| Data for analysis |
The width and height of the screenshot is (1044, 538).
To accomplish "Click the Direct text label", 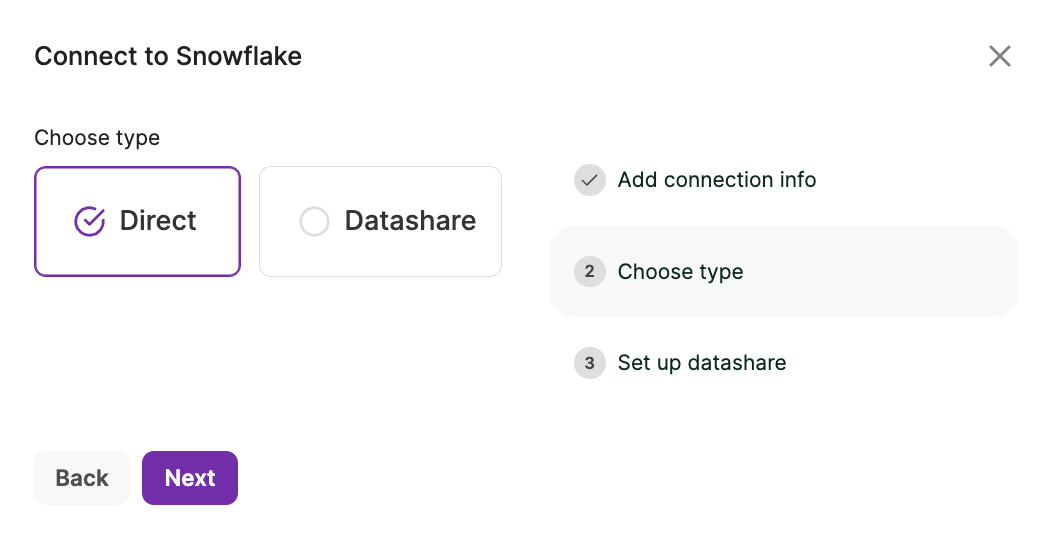I will tap(158, 221).
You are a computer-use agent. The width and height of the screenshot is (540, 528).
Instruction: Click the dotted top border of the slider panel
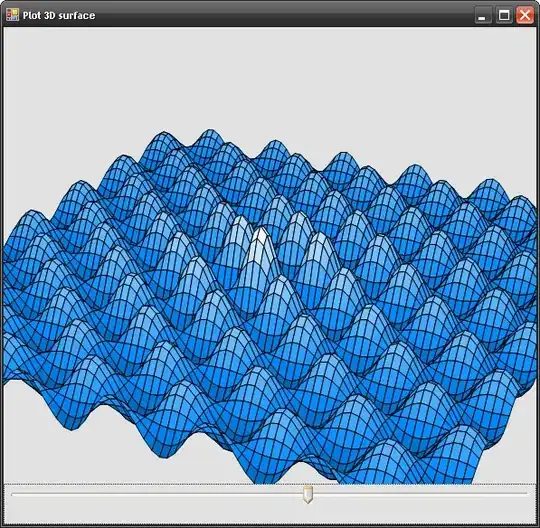[x=270, y=484]
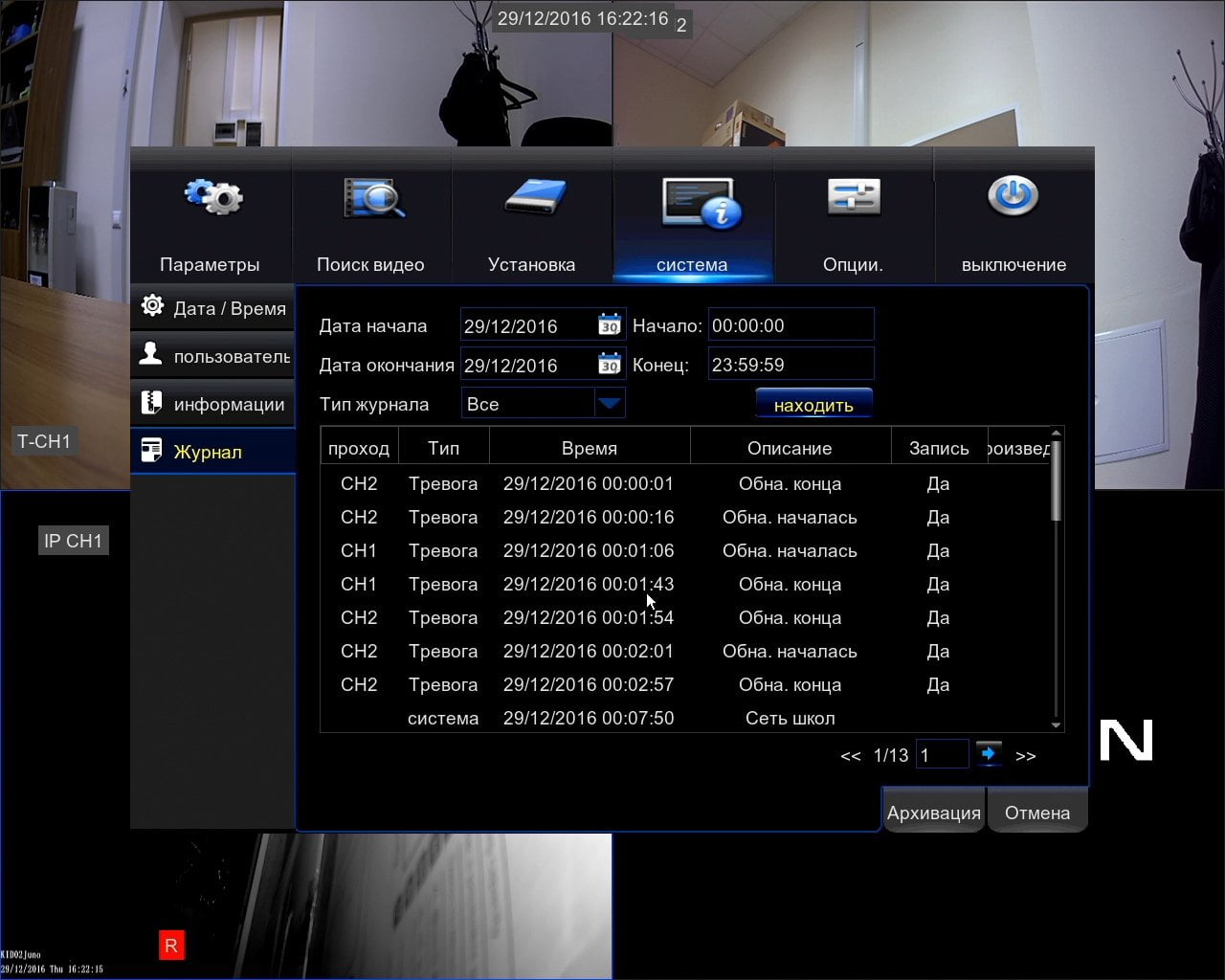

| Required work |
Please retype, exactly and with the pictures left out, the lines from the line containing "You are a computer-use" through the last line of the records above.

| Result of this task |
You are a computer-use agent. The width and height of the screenshot is (540, 528).
Instruction: Click the dotted top border of the slider panel
[x=270, y=484]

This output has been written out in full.